William Charles Hopkinson (16 June 1880 – 21 October 1914) was an Anglo-Indian who served as an Indian police officer and later an immigration inspector in the Canadian Immigration Branch in Vancouver, British Columbia, who is noted for his role in infiltration and intelligence on the Ghadarite movement in North America in the early 1900s.

==Early life==
Hopkinson was born in Delhi on 16 June 1880. His father, William Hopkinson, was then a sergeant instructor of volunteers at Allahabad. His mother, Agnes Hopkinson, may have been an Indian woman, who used a European name. Raised in India, he spoke Hindi, but did not speak Punjabi well. He turned to others for translation of materials written in the Gurmukhi script.

==Intelligence work==
In 1903 or 1904, he became an inspector of police in Calcutta. Hopkinson came to Canada in late 1907 or early 1908, officially on leave, but pursuing investigations for the Criminal Intelligence Department in India.
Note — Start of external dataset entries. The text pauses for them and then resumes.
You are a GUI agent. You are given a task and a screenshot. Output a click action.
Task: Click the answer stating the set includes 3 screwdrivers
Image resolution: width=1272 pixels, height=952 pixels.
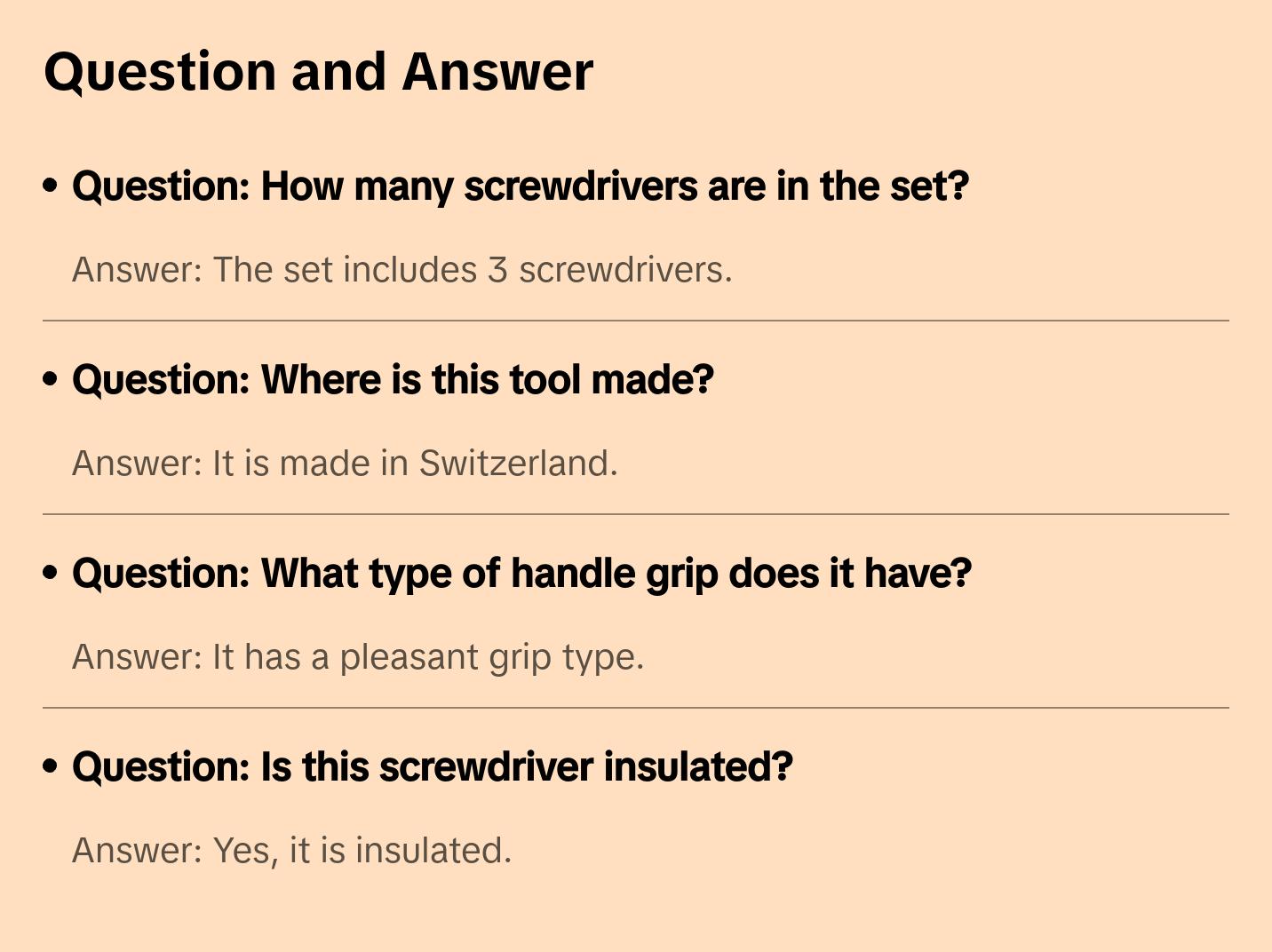tap(402, 270)
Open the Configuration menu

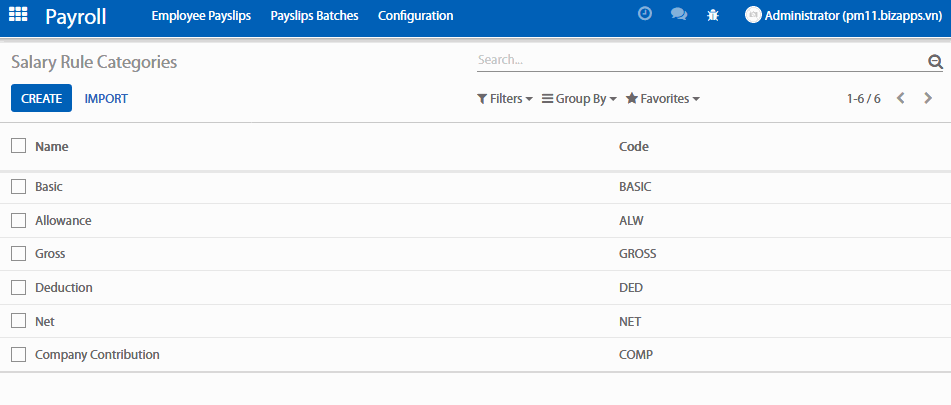pos(415,16)
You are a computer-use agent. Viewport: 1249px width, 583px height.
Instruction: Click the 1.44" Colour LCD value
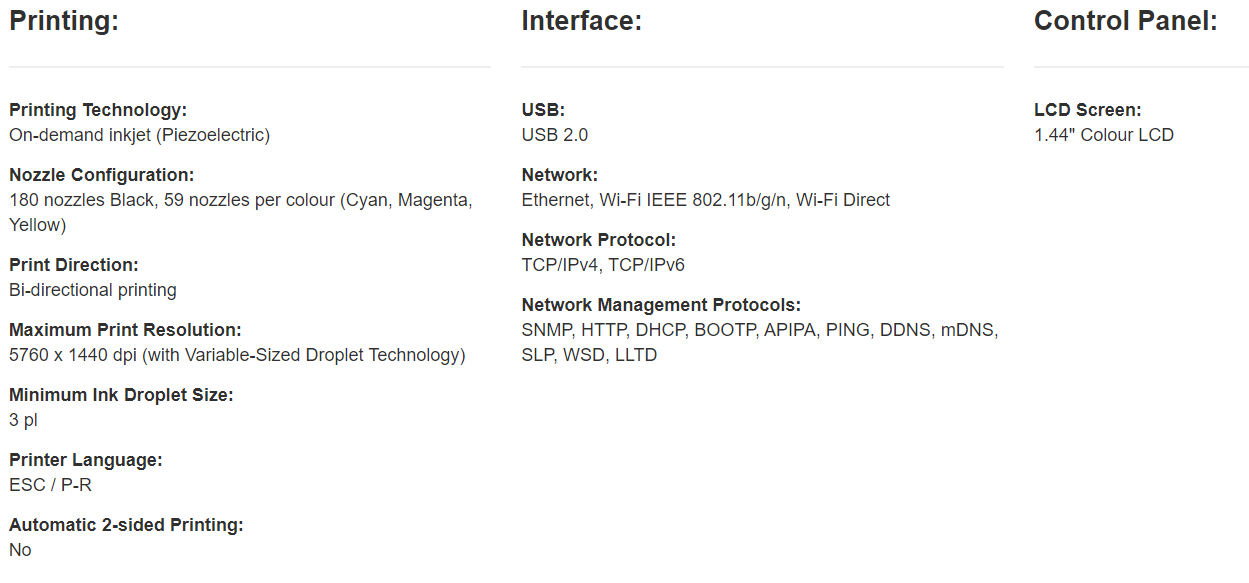click(1103, 135)
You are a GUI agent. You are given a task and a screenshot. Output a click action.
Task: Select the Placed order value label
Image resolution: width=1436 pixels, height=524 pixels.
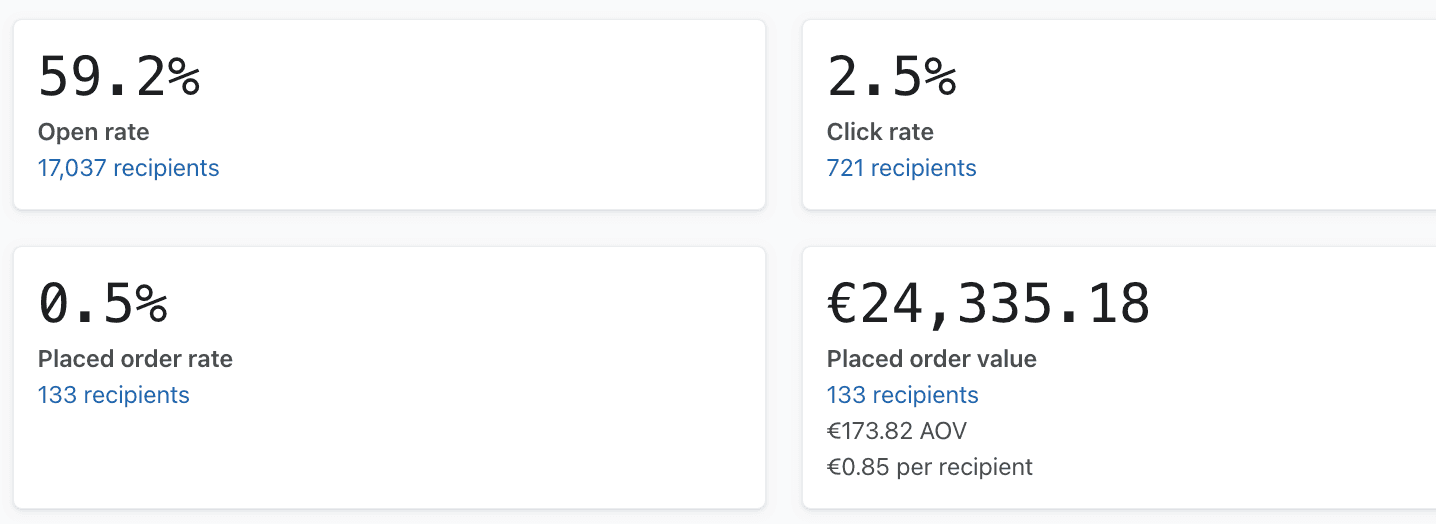point(931,359)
In February 1909, he was hired by the Immigration Branch (part of the Department of the Interior), as an immigration inspector and interpreter. He later became chief assistant to the Canadian inspector of immigration. Hopkinson continued to work for the police in India. He reported to the deputy minister of the Interior in Ottawa and to J. A. Wallinger, Agent of the Government of India in London. He was also retained by the U.S. immigration service.
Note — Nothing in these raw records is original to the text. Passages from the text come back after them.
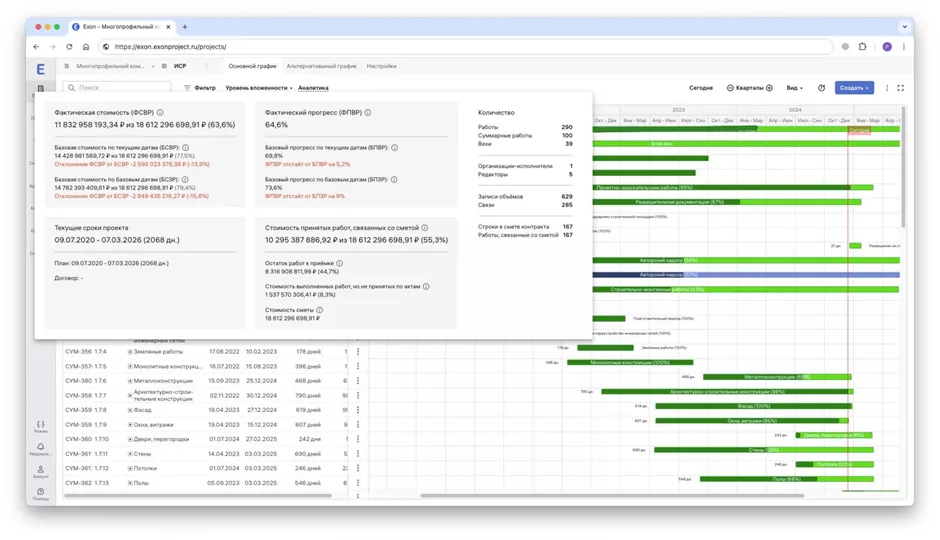Enter fullscreen mode using the expand icon

(x=900, y=88)
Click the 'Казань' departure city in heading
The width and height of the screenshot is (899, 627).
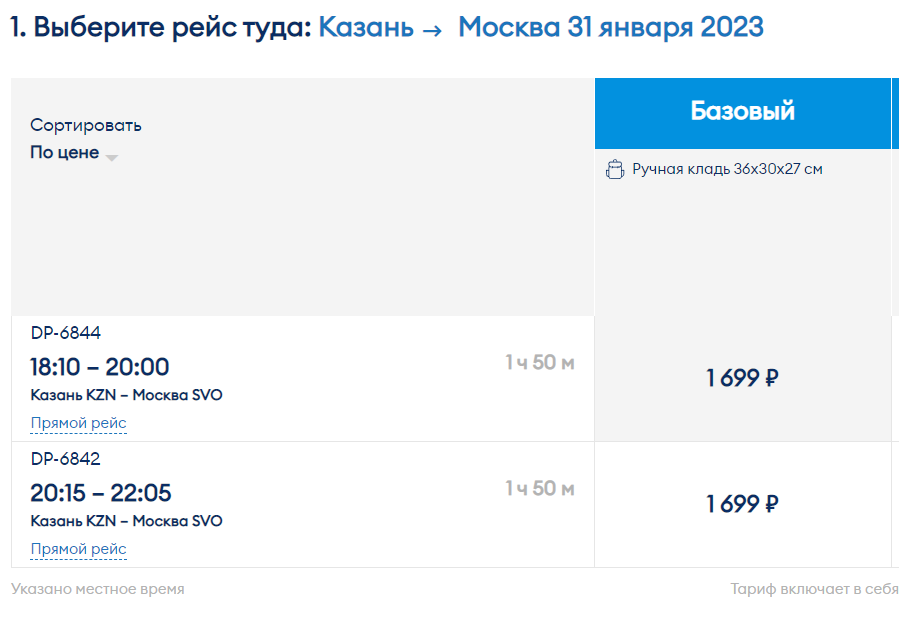[366, 27]
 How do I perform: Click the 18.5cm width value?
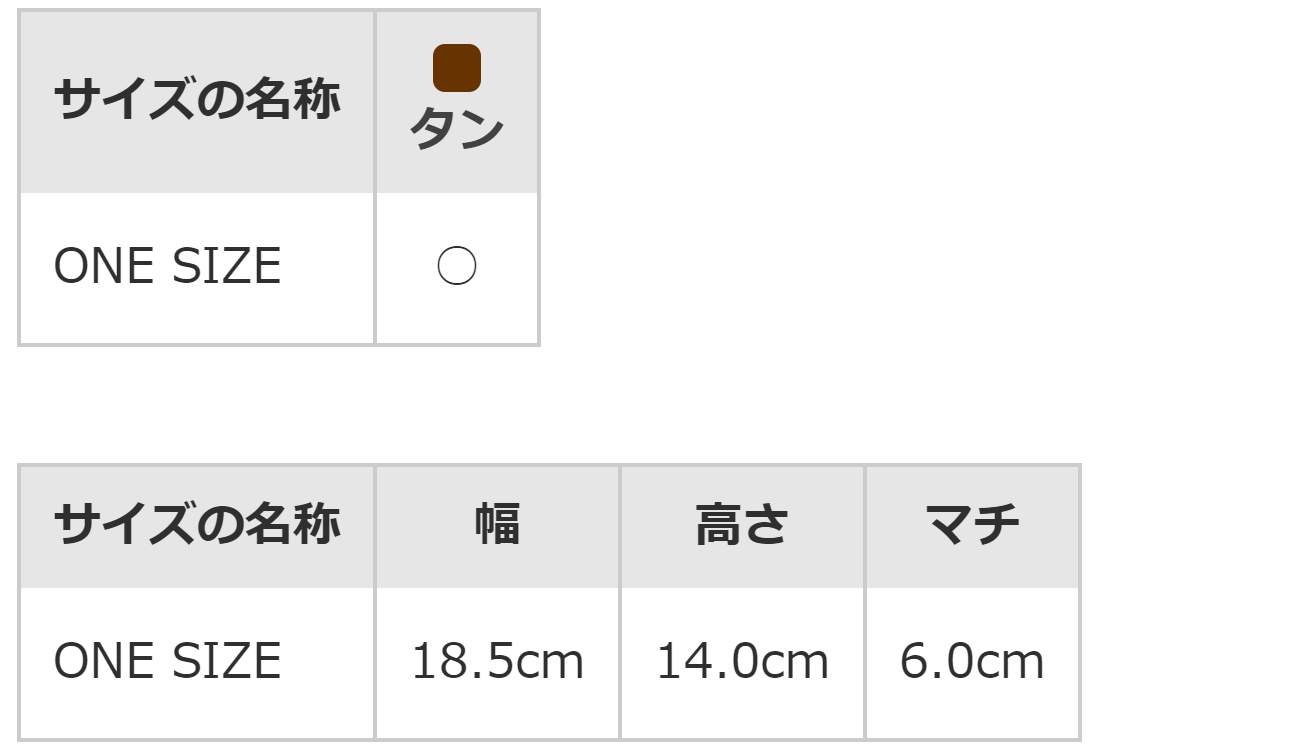click(x=497, y=662)
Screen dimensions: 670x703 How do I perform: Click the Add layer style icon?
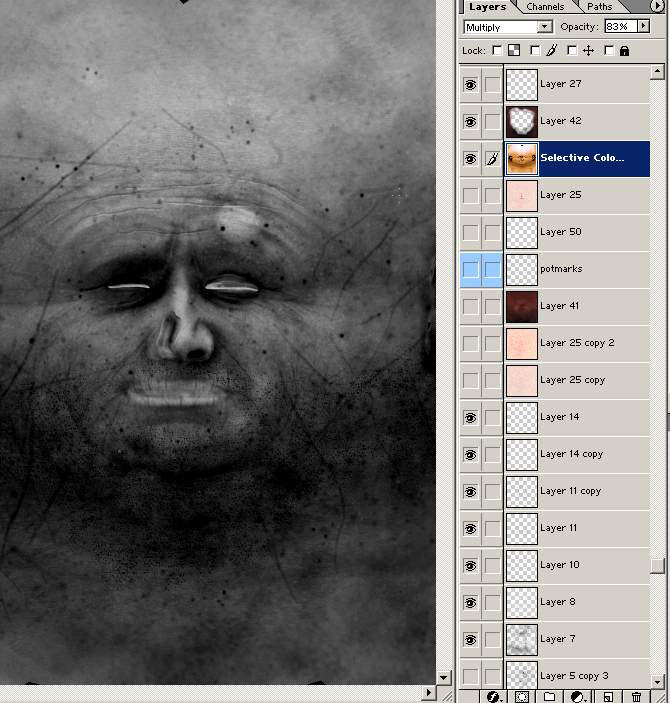coord(493,696)
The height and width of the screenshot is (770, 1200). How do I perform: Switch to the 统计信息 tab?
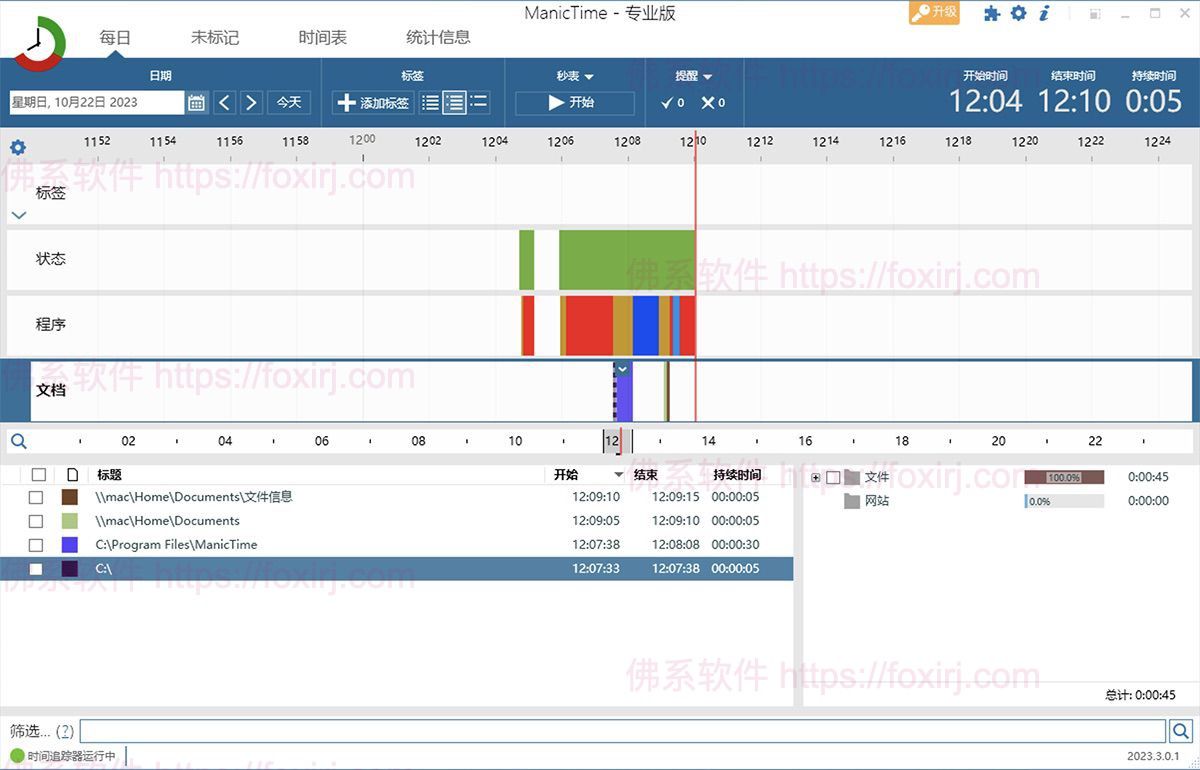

By 1910 Hopkinson was actively involved in monitoring the Indian immigration and the nationalistic separatist opinions and outlets in North America, especially Canada, and was the principal agent responsible for comprehensive British intelligence in the Pacific coast.
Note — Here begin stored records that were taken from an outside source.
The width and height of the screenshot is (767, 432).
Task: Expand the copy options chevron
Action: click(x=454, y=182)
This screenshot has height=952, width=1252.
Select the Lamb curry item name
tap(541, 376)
He openly attended public meetings in British Columbia and down the coast in Washington, Oregon and California, to gather information on Indian nationalists and separatists. He used a network of assets to provide additional information on various terrorist and separatist groups. During that time he was subjected to accusations of bribery and to threats by the objects of his intelligence work, although it has been stated that in fact this was done due to his refusal to accept bribes or to be threatened by these subjects.
Hopkinson was successful in infiltrating the Ghadarite movement after its conception, and in 1914 he was involved in the Komagata Maru incident.

==Komagata Maru incident and aftermath==
During the incident, he acted as an interpreter for the Immigration Branch when passengers were questioned.

In mid-July, 1914, prior to the departure of the Komagata Maru, a local Ghadarite, Mewa Singh, was arrested while re-entering Canada from Sumas, Washington, attempting to bring weapons into Canada. Hopkinson helped to secure his release with a minor fine.

On 31 August 1914, one of Hopkinson's informants, Harnam Singh, was found murdered in Vancouver. On 3 September, another informant, Arjan Singh, was shot dead in Vancouver. On 5 September, another informant, Bela Singh, was arrested and subsequently charged with murder for killing two local Ghaderites, in what he claimed was self-defence.

==Death==

On 21 October 1914, Hopkinson attended the provincial courthouse on West Georgia Street in Vancouver. He was there to testify at Bela Singh's murder trial, where he was expected to give evidence concerning threats made against Bela Singh, including death threats made by one of the victims. While waiting outside a courtroom, Hopkinson was assassinated by Mewa Singh.

After shooting inspector Hopkinson, Bhai Mewa Singh surrendered to the authorities and was put on trial for the murder. The presiding judge found him guilty of killing an inspector and sentenced him to death. Mewa Singh was executed by hanging at the New Westminster jail on 11 January 1915.

==Bibliography==
- Campbell, Peter (1999). "East Meets Left: South Asian Militants and the Socialist Party of Canada in British Columbia,1904-1914.Vol 20, Autumn 1999. p 35-66"
- Jensen, Joan M (1979). "The "Hindu Conspiracy": A Reassessment. The Pacific Historical Review, Vol. 48, No. 1. (Feb., 1979), pp. 65-83".
- Johnson, Hugh J M (1979). "The Voyage of the Komagata Maru: The Sikh Challenge to Canada's Colour Bar.".
- Popplewell, Richard J (1995). "Intelligence and Imperial Defence: British Intelligence and the Defence of the Indian Empire 1904-1924.".
- Puri, Harish K (1980). "Revolutionary Organization: A Study of the Ghadar Movement. Social Scientist, Vol. 9, No. 2/3. (Sep.–Oct., 1980), pp. 53-66".